En 2016, une grande réunion s’était tenue avec le gotha sécuritaire et sportif du royaume. De grandes décisions avaient été prises, et comme toujours, juste après, ont été précipitamment rangées dans les tiroirs des archives. Il était question d’interdire l’accès des stades aux mineurs non accompagnés et plus, généralement, aux personnes non détentrices de billets. Il était question de digitaliser, de numériser, de sévir au besoin et d’exclure les hooligans fichés. Tout cela semblait autant évident qu’urgent mais il ne l’est pas encore sous nos cieux, pour des raisons inconnues et/ou non avouables.
Ce weekend à Casablanca, les témoins rapportent que des goulots d’étranglement se sont constitués à certaines entrées, avec des gens pourtant porteurs de billets, sûrs de leur bon droit et à ce titre injustement énervés. Et quand des centaines de personnes arrivent aux bords du stade, comment les forces de l’ordre, rompues à ce genre d’exercice, peuvent-elles donc les canaliser ? La réponse est simple : elles ne peuvent pas. Cela donne des bousculades, des suffocations et parfois, cela conduit à des drames
humains.
Et lorsque ce type de drame survient, avec la mort d’un supporter ou d’une supportrice, c’est que le ver est dans le fruit, et que le fruit entame son pourrissement à vitesse accélérée. On ne peut attendre d’en arriver à une tragédie type Heysel pour sévir. Quand quelqu’un meurt, il y a forcément un responsable, et ce responsable doit rendre des comptes, et partir. Qui est responsable de l’organisation des matchs à Casablanca, où la jeune dame a perdu la vie ? La SDL Casa Events, déjà pointée du doigt lors d’autres débordements, semble être au centre des débats, des discussions, et des critiques.

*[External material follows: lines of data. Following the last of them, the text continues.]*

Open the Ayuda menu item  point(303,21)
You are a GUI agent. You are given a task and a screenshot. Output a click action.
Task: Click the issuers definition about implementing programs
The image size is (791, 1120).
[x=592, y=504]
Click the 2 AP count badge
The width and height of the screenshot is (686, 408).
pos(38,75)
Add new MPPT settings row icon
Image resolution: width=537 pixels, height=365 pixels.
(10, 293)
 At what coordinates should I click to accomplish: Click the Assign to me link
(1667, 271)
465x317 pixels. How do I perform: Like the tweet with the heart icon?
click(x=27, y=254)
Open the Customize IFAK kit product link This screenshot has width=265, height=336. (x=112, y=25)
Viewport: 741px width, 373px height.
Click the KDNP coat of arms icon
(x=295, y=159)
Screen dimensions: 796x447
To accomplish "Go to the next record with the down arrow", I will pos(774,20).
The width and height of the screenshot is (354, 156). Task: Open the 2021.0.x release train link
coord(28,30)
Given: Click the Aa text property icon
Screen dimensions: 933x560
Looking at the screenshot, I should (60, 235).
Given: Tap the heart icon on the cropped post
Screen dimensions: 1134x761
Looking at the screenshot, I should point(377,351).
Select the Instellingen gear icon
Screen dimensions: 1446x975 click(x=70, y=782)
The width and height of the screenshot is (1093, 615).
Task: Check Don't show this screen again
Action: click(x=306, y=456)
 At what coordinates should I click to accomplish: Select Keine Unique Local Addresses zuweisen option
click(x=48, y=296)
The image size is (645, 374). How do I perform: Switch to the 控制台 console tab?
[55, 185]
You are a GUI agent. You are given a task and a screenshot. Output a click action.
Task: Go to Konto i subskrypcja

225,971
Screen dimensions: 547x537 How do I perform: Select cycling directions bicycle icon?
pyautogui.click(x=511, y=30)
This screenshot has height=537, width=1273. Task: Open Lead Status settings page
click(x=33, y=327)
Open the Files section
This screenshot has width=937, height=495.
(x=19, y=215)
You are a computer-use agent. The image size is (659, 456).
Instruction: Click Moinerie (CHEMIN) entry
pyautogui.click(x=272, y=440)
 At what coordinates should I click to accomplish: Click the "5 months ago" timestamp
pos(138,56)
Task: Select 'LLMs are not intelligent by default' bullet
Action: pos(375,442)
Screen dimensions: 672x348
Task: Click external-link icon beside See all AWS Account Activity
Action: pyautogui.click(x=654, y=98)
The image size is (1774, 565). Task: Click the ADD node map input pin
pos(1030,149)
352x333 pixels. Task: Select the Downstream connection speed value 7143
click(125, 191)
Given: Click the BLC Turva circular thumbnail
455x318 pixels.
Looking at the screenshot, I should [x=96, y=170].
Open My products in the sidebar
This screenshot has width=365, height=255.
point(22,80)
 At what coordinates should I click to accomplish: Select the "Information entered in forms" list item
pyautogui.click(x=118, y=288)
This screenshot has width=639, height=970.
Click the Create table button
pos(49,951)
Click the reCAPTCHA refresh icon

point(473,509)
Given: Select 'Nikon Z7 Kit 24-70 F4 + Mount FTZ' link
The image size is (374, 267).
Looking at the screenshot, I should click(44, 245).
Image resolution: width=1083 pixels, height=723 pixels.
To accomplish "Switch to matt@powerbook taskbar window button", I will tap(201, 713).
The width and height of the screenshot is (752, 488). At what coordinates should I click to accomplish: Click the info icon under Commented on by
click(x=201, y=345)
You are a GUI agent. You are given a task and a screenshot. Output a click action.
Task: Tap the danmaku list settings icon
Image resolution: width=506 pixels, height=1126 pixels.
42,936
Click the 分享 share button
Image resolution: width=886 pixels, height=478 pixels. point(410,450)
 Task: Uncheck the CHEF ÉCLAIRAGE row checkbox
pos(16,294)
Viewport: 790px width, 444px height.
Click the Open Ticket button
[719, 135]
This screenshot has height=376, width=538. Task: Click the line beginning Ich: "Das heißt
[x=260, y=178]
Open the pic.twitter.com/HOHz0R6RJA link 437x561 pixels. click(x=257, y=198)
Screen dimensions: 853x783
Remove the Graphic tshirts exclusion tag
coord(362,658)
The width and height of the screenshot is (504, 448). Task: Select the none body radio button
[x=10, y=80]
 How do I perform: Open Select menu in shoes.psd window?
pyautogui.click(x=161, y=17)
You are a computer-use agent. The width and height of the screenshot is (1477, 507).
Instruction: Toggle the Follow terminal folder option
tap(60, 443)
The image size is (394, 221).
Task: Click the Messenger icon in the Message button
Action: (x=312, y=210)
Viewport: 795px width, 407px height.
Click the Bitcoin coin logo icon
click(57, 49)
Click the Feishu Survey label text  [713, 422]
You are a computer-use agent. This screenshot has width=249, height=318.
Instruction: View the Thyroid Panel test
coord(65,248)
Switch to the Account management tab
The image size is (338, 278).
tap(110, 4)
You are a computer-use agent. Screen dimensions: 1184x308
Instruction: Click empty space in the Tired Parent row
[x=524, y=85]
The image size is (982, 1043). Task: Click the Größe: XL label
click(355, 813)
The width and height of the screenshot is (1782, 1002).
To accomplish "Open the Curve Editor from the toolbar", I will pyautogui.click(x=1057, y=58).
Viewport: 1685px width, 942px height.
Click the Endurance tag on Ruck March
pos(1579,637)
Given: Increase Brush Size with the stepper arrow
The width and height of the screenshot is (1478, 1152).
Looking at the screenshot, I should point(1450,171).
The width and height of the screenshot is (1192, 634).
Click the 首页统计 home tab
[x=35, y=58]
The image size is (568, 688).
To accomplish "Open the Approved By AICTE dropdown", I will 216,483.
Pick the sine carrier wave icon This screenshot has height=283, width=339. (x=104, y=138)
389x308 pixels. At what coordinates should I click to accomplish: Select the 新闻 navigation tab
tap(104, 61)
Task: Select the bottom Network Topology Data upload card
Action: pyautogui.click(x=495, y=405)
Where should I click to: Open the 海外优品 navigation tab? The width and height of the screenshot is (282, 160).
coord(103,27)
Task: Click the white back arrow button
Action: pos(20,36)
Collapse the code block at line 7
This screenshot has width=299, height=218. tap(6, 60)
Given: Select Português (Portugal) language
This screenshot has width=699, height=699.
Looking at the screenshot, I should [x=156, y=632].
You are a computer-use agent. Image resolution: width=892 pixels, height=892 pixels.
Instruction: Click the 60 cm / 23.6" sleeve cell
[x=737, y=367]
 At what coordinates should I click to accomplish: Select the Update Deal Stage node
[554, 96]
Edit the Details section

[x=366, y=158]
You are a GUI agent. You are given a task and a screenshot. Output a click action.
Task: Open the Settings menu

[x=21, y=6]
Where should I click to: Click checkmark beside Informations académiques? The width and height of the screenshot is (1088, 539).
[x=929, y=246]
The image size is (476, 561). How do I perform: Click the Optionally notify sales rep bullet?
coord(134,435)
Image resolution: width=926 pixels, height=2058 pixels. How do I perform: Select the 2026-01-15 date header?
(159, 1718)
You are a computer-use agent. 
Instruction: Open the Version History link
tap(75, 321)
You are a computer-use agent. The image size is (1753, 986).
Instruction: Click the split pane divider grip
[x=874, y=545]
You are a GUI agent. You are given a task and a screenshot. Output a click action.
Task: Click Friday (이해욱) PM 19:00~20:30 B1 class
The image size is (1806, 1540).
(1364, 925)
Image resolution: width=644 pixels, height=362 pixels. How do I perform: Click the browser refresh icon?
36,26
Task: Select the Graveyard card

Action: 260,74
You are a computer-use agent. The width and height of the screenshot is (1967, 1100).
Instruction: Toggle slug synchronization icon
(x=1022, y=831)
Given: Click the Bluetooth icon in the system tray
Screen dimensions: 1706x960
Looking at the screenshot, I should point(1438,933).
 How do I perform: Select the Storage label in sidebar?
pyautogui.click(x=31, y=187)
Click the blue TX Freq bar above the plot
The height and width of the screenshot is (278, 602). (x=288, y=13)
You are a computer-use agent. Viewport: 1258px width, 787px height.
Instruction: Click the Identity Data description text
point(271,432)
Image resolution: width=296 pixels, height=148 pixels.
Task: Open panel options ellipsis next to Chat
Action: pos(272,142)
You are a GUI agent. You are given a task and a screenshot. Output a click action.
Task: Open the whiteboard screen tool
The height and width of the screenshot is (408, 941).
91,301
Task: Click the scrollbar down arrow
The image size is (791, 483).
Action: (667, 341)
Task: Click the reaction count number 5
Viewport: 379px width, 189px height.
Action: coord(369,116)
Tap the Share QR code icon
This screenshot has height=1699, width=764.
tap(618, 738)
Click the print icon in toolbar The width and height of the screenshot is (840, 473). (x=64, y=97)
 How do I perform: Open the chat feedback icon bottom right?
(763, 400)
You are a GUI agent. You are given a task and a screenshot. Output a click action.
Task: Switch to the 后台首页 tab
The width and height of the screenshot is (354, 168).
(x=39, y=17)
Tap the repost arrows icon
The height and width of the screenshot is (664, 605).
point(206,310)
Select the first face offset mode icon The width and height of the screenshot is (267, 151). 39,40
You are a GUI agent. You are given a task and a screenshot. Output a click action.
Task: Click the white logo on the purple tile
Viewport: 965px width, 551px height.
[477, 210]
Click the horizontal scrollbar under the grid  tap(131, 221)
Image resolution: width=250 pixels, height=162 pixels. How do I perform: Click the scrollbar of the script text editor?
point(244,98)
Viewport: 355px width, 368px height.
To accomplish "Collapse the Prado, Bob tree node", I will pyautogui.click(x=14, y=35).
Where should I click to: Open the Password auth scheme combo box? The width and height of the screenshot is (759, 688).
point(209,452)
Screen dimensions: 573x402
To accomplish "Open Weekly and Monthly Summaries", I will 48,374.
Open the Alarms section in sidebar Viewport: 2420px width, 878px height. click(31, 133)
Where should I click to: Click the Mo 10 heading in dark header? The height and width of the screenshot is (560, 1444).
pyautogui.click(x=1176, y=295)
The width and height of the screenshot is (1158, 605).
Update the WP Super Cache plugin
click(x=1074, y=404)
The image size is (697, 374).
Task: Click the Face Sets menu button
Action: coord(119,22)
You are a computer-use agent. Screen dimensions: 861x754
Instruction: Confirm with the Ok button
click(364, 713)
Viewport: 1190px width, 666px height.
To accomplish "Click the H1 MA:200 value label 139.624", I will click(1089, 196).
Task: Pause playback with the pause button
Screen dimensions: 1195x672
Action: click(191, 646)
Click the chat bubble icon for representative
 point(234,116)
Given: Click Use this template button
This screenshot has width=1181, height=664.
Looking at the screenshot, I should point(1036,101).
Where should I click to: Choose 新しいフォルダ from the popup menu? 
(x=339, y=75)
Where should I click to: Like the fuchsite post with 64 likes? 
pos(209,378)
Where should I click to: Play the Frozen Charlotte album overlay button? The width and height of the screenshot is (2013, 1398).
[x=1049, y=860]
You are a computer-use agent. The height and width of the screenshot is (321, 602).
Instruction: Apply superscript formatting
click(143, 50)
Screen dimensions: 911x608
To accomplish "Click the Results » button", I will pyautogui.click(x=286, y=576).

Aujourd’hui, le Maroc ne doit plus connaître ce type de débordement et ne doit plus tolérer autant d’amateurisme dans la gestion de la billetterie, de l’accueil des supporters et de l’ouverture ou fermeture des accès. Aujourd’hui, le pays, demi-finaliste du Mondial de Qatar, dans les conditions que l’on se rappelle, ne peut plus se permettre ces pratiques quasi-criminelles ; il est scruté dans le monde entier, d’autant plus qu’il se porte candidat à l’organisation du Mondial 2030.
Il est faux et précipité de se lancer dans les accusations faciles du type : « Vous voulez organiser un Mondial et vous n’êtes même pas capables de gérer un match de Botola ou continental »… Le Maroc est capable de gérer plus difficile que cela, pour peu qu’il place les personnes qu’il faut aux fonctions qu’il faut et qu’en cas de négligences, il ait la volonté (peut-être le courage) de demander des comptes précis et exhaustifs à ceux qui ont failli. Le Maroc sait faire, mais peut-être qu’il n’a pas encore décidé de faire !
Maintenant que cette jeune femme est décédée, que ce qui devait arriver arriva, et qu’il ait même « tardé » à arriver tant les manquements et l’amateurisme dans la gestion des stades sont alarmants, il est temps de prendre les décisions qui s’imposent, écarter ceux qui ont fauté, demandé des comptes à ceux qui ont sciemment failli, et placer en situation ceux qui savent et qui veulent bien faire les choses.
Un match de football est d’abord une fête, un moment de joie et d’allégresse, de stress aussi mais positif. N’en faisons pas une occasion d’émeutes, d’anarchie, et de mort ! Le Maroc officiel et sportif le peut, il doit juste le vouloir.